◆ **GOAL OF THE EXERCISE**
Copy everything from the start of the data down through the line containing "coordinates (1378, 172).", changing "Certificates" to "Diplomas" and keeping all else the same.

— Begin —

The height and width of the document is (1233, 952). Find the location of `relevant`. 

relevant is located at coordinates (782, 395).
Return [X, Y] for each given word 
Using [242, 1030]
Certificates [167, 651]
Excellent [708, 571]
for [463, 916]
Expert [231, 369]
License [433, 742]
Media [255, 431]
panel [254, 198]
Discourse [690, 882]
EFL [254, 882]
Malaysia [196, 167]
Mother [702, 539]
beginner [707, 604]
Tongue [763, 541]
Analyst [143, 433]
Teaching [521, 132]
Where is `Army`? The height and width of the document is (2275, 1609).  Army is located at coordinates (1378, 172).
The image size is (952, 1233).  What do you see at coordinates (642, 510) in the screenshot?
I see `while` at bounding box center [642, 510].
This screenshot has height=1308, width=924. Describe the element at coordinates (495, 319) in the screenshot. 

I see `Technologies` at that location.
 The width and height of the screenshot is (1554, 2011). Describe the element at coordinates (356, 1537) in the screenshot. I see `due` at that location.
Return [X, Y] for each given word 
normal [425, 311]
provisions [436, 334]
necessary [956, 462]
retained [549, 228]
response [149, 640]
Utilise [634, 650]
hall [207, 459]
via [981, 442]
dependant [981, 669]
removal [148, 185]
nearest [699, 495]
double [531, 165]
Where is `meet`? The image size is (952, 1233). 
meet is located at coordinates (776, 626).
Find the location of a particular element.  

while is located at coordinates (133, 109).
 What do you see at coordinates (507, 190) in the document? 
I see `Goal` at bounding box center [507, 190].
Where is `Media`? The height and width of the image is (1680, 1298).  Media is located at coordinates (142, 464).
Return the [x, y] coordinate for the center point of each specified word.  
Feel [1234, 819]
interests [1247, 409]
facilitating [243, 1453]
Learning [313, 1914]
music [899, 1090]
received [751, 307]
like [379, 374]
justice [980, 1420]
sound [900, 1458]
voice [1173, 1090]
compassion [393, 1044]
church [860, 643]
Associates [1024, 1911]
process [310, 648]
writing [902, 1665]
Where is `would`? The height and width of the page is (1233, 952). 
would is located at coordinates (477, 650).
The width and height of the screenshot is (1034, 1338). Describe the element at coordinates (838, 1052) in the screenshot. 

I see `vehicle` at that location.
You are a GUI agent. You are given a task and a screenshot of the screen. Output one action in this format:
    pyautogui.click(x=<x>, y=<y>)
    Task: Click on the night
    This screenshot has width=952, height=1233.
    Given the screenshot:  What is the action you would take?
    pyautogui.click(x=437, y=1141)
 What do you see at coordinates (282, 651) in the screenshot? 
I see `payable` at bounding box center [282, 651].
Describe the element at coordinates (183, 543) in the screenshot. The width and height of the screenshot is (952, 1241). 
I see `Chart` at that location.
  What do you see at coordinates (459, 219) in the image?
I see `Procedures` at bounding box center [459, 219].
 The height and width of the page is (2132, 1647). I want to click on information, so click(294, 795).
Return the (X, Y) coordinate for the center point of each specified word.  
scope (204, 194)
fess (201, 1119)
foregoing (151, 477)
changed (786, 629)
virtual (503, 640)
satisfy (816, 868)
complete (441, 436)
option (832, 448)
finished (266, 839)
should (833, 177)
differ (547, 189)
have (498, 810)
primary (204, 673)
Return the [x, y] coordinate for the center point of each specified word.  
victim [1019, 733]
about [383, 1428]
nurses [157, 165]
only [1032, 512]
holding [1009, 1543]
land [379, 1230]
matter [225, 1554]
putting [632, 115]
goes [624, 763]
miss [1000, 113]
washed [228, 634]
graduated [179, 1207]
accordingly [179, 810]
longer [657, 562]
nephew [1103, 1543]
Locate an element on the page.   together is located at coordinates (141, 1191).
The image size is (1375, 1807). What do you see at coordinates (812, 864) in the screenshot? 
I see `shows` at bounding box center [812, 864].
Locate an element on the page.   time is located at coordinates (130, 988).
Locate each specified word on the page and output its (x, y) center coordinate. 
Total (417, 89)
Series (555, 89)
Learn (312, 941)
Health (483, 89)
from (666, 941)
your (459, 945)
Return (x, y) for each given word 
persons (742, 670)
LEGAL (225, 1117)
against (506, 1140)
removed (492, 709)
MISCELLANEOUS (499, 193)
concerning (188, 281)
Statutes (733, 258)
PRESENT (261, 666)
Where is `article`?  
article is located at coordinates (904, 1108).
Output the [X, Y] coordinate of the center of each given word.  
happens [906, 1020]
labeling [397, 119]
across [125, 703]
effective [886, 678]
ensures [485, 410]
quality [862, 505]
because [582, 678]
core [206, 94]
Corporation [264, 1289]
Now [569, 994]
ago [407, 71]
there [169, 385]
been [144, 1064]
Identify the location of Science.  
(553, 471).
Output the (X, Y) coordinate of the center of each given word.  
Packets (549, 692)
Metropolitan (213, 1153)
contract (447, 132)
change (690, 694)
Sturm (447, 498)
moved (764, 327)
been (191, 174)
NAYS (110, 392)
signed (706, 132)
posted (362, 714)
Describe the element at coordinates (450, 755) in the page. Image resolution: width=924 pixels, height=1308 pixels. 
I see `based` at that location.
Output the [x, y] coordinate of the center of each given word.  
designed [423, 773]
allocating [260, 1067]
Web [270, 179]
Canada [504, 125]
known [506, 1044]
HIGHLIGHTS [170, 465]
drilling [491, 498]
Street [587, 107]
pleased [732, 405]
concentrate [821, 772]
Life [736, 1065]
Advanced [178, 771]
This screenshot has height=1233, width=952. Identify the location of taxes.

— End —

◆ **WORKED SOLUTION**
The height and width of the document is (1233, 952). Find the location of `relevant`. 

relevant is located at coordinates (782, 395).
Return [X, Y] for each given word 
Using [242, 1030]
Diplomas [167, 651]
Excellent [708, 571]
for [463, 916]
Expert [231, 369]
License [433, 742]
Media [255, 431]
panel [254, 198]
Discourse [690, 882]
EFL [254, 882]
Malaysia [196, 167]
Mother [702, 539]
beginner [707, 604]
Tongue [763, 541]
Analyst [143, 433]
Teaching [521, 132]
Where is `Army`? The height and width of the document is (2275, 1609).  Army is located at coordinates (1378, 172).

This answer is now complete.